* TASK OBJECTIVE:
Repeat every line that appears below, with nothing altered.

* GIVEN INFORMATION:

################

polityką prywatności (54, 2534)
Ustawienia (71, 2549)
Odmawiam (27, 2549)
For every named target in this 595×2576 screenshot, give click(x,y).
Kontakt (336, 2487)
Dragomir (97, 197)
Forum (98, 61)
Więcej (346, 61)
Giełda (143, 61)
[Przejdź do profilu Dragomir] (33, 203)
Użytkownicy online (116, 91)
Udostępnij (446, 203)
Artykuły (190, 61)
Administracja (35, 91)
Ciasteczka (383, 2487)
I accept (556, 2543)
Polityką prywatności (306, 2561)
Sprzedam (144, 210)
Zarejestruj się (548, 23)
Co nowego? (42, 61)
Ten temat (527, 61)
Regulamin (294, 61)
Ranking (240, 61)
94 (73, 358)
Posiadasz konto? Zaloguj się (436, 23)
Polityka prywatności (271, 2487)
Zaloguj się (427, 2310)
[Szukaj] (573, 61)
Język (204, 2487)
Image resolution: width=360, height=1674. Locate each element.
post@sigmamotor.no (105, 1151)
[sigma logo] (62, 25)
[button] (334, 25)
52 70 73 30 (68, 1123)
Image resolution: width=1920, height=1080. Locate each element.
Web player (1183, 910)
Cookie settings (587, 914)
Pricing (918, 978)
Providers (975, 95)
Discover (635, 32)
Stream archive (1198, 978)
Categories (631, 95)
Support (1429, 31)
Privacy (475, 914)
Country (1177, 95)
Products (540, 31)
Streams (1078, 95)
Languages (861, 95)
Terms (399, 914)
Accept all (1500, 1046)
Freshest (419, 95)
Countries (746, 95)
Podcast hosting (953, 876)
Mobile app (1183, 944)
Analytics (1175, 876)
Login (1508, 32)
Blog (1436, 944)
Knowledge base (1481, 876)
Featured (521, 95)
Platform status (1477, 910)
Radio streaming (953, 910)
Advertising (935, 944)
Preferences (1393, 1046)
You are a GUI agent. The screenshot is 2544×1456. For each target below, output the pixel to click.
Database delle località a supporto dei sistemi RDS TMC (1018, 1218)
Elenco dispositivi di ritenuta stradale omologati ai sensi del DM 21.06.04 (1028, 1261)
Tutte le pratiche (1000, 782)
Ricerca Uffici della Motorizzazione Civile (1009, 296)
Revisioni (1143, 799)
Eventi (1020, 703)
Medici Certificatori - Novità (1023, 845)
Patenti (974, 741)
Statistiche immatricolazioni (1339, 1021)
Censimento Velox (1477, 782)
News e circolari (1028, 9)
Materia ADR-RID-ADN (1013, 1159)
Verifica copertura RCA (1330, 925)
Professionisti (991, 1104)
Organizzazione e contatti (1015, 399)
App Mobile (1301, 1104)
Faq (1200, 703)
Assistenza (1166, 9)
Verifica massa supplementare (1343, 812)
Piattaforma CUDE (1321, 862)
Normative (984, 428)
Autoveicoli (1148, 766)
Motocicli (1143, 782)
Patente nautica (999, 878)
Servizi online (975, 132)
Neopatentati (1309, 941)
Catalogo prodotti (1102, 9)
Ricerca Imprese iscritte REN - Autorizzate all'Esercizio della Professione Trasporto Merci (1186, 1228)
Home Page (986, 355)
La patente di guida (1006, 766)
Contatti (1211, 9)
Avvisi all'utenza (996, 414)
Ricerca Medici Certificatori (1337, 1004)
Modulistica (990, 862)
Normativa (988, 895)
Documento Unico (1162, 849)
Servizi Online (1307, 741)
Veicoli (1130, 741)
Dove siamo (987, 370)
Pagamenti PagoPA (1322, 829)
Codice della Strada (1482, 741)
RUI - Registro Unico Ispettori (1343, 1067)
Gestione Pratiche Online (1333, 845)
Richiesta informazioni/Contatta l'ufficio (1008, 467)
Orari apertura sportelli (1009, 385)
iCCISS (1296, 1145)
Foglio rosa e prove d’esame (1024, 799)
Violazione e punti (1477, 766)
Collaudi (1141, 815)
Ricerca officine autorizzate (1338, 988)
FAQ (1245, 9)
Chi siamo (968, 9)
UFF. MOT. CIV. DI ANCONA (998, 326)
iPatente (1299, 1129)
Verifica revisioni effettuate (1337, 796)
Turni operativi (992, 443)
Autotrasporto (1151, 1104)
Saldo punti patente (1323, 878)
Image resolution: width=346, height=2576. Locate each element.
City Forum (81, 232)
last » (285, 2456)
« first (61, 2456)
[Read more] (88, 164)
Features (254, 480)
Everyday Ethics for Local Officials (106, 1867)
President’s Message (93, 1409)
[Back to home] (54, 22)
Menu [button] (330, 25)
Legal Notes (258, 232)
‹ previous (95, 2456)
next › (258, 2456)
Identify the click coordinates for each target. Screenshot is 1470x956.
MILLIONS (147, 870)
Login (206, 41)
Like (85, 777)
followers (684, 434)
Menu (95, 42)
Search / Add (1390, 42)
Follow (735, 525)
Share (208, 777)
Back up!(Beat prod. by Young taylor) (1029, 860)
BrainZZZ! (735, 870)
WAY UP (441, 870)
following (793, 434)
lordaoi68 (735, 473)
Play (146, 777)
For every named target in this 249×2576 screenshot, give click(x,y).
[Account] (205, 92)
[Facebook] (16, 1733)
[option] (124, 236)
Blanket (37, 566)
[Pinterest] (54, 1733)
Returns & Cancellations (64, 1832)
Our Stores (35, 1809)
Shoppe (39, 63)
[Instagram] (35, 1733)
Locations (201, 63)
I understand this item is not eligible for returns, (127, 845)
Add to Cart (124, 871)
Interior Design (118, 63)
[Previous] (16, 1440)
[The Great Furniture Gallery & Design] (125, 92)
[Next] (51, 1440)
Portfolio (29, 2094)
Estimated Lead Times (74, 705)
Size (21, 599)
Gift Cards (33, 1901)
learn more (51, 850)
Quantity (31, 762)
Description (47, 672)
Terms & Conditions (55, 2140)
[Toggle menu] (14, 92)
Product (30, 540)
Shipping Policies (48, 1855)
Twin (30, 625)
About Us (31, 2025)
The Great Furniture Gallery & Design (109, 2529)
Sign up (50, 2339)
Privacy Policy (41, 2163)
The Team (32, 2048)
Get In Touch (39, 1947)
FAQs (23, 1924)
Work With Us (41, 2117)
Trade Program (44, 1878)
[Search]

################

* TASK OUTPUT:
polityką prywatności (54, 2534)
Ustawienia (71, 2549)
Odmawiam (27, 2549)
For every named target in this 595×2576 screenshot, give click(x,y).
Kontakt (336, 2487)
Dragomir (97, 197)
Forum (98, 61)
Więcej (346, 61)
Giełda (143, 61)
[Przejdź do profilu Dragomir] (33, 203)
Użytkownicy online (116, 91)
Udostępnij (446, 203)
Artykuły (190, 61)
Administracja (35, 91)
Ciasteczka (383, 2487)
I accept (556, 2543)
Polityką prywatności (306, 2561)
Sprzedam (144, 210)
Zarejestruj się (548, 23)
Co nowego? (42, 61)
Ten temat (527, 61)
Regulamin (294, 61)
Ranking (240, 61)
94 (73, 358)
Posiadasz konto? Zaloguj się (436, 23)
Polityka prywatności (271, 2487)
Zaloguj się (427, 2310)
[Szukaj] (573, 61)
Język (204, 2487)
Image resolution: width=360, height=1674. Locate each element.
post@sigmamotor.no (105, 1151)
[sigma logo] (62, 25)
[button] (334, 25)
52 70 73 30 (68, 1123)
Image resolution: width=1920, height=1080. Locate each element.
Web player (1183, 910)
Cookie settings (587, 914)
Pricing (918, 978)
Providers (975, 95)
Discover (635, 32)
Stream archive (1198, 978)
Categories (631, 95)
Support (1429, 31)
Privacy (475, 914)
Country (1177, 95)
Products (540, 31)
Streams (1078, 95)
Languages (861, 95)
Terms (399, 914)
Accept all (1500, 1046)
Freshest (419, 95)
Countries (746, 95)
Podcast hosting (953, 876)
Mobile app (1183, 944)
Analytics (1175, 876)
Login (1508, 32)
Blog (1436, 944)
Knowledge base (1481, 876)
Featured (521, 95)
Platform status (1477, 910)
Radio streaming (953, 910)
Advertising (935, 944)
Preferences (1393, 1046)
You are a GUI agent. The screenshot is 2544×1456. For each target below, output the pixel to click.
Database delle località a supporto dei sistemi RDS TMC (1018, 1218)
Elenco dispositivi di ritenuta stradale omologati ai sensi del DM 21.06.04 (1028, 1261)
Tutte le pratiche (1000, 782)
Ricerca Uffici della Motorizzazione Civile (1009, 296)
Revisioni (1143, 799)
Eventi (1020, 703)
Medici Certificatori - Novità (1023, 845)
Patenti (974, 741)
Statistiche immatricolazioni (1339, 1021)
Censimento Velox (1477, 782)
News e circolari (1028, 9)
Materia ADR-RID-ADN (1013, 1159)
Verifica copertura RCA (1330, 925)
Professionisti (991, 1104)
Organizzazione e contatti (1015, 399)
App Mobile (1301, 1104)
Faq (1200, 703)
Assistenza (1166, 9)
Verifica massa supplementare (1343, 812)
Piattaforma CUDE (1321, 862)
Normative (984, 428)
Autoveicoli (1148, 766)
Motocicli (1143, 782)
Patente nautica (999, 878)
Servizi online (975, 132)
Neopatentati (1309, 941)
Catalogo prodotti (1102, 9)
Ricerca Imprese iscritte REN - Autorizzate all'Esercizio della Professione Trasporto Merci (1186, 1228)
Home Page (986, 355)
La patente di guida (1006, 766)
Contatti (1211, 9)
Avvisi all'utenza (996, 414)
Ricerca Medici Certificatori (1337, 1004)
Modulistica (990, 862)
Normativa (988, 895)
Documento Unico (1162, 849)
Servizi Online (1307, 741)
Veicoli (1130, 741)
Dove siamo (987, 370)
Pagamenti PagoPA (1322, 829)
Codice della Strada (1482, 741)
RUI - Registro Unico Ispettori (1343, 1067)
Gestione Pratiche Online (1333, 845)
Richiesta informazioni/Contatta l'ufficio (1008, 467)
Orari apertura sportelli (1009, 385)
iCCISS (1296, 1145)
Foglio rosa e prove d’esame (1024, 799)
Violazione e punti (1477, 766)
Collaudi (1141, 815)
Ricerca officine autorizzate (1338, 988)
FAQ (1245, 9)
Chi siamo (968, 9)
UFF. MOT. CIV. DI ANCONA (998, 326)
iPatente (1299, 1129)
Verifica revisioni effettuate (1337, 796)
Turni operativi (992, 443)
Autotrasporto (1151, 1104)
Saldo punti patente (1323, 878)
Image resolution: width=346, height=2576. Locate each element.
City Forum (81, 232)
last » (285, 2456)
« first (61, 2456)
[Read more] (88, 164)
Features (254, 480)
Everyday Ethics for Local Officials (106, 1867)
President’s Message (93, 1409)
[Back to home] (54, 22)
Menu [button] (330, 25)
Legal Notes (258, 232)
‹ previous (95, 2456)
next › (258, 2456)
Identify the click coordinates for each target. Screenshot is 1470x956.
MILLIONS (147, 870)
Login (206, 41)
Like (85, 777)
followers (684, 434)
Menu (95, 42)
Search / Add (1390, 42)
Follow (735, 525)
Share (208, 777)
Back up!(Beat prod. by Young taylor) (1029, 860)
BrainZZZ! (735, 870)
WAY UP (441, 870)
following (793, 434)
lordaoi68 (735, 473)
Play (146, 777)
For every named target in this 249×2576 screenshot, give click(x,y).
[Account] (205, 92)
[Facebook] (16, 1733)
[option] (124, 236)
Blanket (37, 566)
[Pinterest] (54, 1733)
Returns & Cancellations (64, 1832)
Our Stores (35, 1809)
Shoppe (39, 63)
[Instagram] (35, 1733)
Locations (201, 63)
I understand this item is not eligible for returns, (127, 845)
Add to Cart (124, 871)
Interior Design (118, 63)
[Previous] (16, 1440)
[The Great Furniture Gallery & Design] (125, 92)
[Next] (51, 1440)
Portfolio (29, 2094)
Estimated Lead Times (74, 705)
Size (21, 599)
Gift Cards (33, 1901)
learn more (51, 850)
Quantity (31, 762)
Description (47, 672)
Terms & Conditions (55, 2140)
[Toggle menu] (14, 92)
Product (30, 540)
Shipping Policies (48, 1855)
Twin (30, 625)
About Us (31, 2025)
The Great Furniture Gallery & Design (109, 2529)
Sign up (50, 2339)
Privacy Policy (41, 2163)
The Team (32, 2048)
Get In Touch (39, 1947)
FAQs (23, 1924)
Work With Us (41, 2117)
Trade Program (44, 1878)
[Search]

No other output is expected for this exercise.